Magyar and Tusk do face a real opportunity to reshape Central European politics in a way that will accelerate both Ukraine’s victory and its path to the EU, and that will help turn the region into a more reliable bloc within the European Union and the Western alliance. There are also some practical considerations, most importantly the need for north-south connectivity in the region.
Defense-industrial cooperation provides further opportunities. Poland’s procurement drive has been massive in recent years. Hungary has partnered with Rheinmetall to produce its Lynx infantry fighting vehicles. Czechs and Slovaks are living through a revival of their long-dormant munitions industries. Taken together, the four countries could anchor a real regional defense-industrial base underpinning Europe’s military build-up.

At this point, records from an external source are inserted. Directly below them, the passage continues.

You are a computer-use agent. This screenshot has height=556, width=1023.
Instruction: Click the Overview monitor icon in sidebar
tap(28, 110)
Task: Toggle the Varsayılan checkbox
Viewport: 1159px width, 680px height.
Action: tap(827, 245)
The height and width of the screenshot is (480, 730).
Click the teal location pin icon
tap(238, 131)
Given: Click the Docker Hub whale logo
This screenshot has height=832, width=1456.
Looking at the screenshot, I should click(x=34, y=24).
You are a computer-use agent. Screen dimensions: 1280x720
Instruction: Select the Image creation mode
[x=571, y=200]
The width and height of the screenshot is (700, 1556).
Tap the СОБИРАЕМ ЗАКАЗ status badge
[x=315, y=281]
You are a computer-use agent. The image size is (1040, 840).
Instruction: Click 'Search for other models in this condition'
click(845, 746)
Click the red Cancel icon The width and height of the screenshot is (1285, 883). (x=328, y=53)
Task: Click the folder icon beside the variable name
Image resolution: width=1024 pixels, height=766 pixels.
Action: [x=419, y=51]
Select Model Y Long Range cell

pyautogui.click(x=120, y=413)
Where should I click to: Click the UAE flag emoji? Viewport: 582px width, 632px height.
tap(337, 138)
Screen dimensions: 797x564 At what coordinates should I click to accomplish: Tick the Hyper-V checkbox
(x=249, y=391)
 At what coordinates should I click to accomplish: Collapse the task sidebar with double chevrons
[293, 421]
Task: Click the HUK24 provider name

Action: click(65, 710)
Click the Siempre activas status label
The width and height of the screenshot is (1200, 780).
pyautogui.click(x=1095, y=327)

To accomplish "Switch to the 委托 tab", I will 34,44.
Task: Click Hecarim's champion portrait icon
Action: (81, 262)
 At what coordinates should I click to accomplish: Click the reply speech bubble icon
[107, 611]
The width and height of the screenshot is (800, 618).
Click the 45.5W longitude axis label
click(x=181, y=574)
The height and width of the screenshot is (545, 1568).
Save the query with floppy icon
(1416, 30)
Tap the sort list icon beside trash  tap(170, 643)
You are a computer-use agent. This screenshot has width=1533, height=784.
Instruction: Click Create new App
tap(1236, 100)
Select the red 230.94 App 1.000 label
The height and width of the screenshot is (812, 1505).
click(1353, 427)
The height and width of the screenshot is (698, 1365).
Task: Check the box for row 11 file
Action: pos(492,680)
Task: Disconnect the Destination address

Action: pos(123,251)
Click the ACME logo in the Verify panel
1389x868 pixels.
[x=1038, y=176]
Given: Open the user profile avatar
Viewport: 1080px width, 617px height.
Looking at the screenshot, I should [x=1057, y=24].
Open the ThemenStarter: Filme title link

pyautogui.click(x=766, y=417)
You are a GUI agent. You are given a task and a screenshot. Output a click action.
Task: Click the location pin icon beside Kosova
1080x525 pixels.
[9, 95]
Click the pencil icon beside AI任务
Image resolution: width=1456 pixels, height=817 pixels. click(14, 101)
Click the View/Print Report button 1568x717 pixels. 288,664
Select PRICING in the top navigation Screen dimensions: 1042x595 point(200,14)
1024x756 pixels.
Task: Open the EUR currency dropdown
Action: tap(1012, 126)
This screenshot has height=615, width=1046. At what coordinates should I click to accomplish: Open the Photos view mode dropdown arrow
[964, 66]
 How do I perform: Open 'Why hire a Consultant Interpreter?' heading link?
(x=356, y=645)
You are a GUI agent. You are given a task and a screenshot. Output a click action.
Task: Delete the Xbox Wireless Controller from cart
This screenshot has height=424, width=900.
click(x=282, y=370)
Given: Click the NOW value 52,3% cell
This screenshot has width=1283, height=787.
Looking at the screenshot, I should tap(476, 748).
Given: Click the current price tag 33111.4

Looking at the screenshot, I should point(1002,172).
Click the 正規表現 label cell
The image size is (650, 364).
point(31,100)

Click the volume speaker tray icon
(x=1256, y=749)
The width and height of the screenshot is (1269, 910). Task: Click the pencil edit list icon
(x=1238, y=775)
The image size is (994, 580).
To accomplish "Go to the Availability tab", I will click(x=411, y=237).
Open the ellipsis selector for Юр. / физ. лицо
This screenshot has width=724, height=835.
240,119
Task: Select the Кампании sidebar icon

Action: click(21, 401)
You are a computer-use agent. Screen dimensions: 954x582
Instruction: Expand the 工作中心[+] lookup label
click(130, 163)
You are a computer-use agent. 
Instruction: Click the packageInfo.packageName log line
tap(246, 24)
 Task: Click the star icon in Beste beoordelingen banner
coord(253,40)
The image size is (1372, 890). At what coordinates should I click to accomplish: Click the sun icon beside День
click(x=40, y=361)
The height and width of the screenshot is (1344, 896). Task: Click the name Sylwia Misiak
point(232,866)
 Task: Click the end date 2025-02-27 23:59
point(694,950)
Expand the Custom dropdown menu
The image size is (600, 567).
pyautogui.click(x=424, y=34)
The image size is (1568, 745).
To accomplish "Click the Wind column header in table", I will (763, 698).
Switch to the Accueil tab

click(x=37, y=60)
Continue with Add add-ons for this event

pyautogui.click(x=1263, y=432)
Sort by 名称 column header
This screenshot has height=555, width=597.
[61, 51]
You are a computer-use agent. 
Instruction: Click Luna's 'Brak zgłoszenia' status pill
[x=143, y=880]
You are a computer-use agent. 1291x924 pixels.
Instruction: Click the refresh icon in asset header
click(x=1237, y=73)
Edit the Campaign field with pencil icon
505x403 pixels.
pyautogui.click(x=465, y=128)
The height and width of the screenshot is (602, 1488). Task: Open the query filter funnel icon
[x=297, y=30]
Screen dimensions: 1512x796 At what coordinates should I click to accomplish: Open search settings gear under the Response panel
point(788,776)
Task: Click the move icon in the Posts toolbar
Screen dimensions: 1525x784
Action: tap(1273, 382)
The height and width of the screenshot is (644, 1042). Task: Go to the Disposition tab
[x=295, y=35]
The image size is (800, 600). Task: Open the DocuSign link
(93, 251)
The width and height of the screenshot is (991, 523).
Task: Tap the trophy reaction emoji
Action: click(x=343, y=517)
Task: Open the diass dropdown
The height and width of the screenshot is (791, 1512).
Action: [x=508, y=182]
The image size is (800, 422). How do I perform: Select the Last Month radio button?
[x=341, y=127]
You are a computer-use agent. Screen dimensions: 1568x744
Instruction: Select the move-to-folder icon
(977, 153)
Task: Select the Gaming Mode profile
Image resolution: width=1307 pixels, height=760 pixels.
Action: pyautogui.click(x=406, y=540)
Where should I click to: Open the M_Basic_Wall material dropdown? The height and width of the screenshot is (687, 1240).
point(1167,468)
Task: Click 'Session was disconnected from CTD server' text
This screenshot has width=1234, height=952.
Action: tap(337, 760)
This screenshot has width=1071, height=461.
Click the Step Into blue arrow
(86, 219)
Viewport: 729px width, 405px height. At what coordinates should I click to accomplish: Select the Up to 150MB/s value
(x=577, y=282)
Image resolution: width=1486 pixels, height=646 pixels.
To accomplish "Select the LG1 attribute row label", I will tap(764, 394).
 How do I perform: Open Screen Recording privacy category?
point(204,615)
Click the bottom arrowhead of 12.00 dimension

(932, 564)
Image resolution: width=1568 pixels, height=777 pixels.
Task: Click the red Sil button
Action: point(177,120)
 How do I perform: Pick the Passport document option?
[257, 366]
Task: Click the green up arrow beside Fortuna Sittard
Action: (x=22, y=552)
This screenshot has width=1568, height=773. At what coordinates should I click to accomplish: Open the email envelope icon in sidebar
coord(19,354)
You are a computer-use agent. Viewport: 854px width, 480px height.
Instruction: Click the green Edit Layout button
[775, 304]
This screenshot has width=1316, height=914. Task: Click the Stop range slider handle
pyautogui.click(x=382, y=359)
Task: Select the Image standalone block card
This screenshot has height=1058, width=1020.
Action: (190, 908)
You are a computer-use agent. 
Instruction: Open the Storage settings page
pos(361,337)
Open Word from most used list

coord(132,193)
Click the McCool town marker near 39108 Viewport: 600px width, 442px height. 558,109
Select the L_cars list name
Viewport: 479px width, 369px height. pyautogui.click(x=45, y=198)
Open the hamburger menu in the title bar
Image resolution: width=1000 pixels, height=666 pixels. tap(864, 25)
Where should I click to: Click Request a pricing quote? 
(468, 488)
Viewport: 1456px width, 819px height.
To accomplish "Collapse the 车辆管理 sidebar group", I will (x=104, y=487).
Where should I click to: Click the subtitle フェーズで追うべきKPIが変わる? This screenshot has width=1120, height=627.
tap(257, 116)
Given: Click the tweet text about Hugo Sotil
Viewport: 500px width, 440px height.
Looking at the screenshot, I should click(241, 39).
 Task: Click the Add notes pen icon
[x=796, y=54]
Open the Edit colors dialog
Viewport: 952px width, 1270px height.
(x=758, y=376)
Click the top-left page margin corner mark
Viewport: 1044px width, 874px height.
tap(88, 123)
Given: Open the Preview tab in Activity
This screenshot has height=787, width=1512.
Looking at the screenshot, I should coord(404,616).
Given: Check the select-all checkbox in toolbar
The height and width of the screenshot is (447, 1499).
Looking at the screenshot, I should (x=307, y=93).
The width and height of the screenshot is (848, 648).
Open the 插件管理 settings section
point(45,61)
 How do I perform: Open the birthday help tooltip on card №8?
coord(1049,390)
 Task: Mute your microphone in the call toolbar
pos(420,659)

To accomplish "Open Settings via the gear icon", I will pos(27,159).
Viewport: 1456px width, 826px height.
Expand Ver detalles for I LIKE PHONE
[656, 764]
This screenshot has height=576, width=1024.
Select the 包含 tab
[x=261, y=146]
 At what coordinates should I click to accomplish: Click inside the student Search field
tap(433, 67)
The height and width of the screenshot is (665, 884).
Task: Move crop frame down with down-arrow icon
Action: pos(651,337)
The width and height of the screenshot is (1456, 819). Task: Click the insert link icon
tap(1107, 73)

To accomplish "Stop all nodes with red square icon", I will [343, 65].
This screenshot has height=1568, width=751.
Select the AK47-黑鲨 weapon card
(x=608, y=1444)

Of course, all of this requires a renewal of trust. Under Orbán, Budapest was the EU’s and NATO’s leakiest capital, working closely with Moscow. But Europe’s weakest link could become its strongest. Poland and Czechia have strong counter-disinformation experience that could help Hungary and all of Europe. The process of cleaning up and reconstructing Hungary’s Orbánist information environment—as well as its foreign ministry and intelligence services—could both hone European tools and techniques at fighting Russian political warfare and turn Hungary itself into a test case for reversing state capture, foreign political interference, and weaponized corruption.
“Pole and Hungarian brothers be,” the old proverb goes, “good for fight and good for party.” Magyar’s victory isn’t just a triumph for him and for Hungary. It’s an opportunity to work with Tusk and other European leaders to transform Europe’s problem area into one of its leading regions and to inflict a defeat on authoritarianism, corruption, and Vladimir Putin. Americans should root for their success.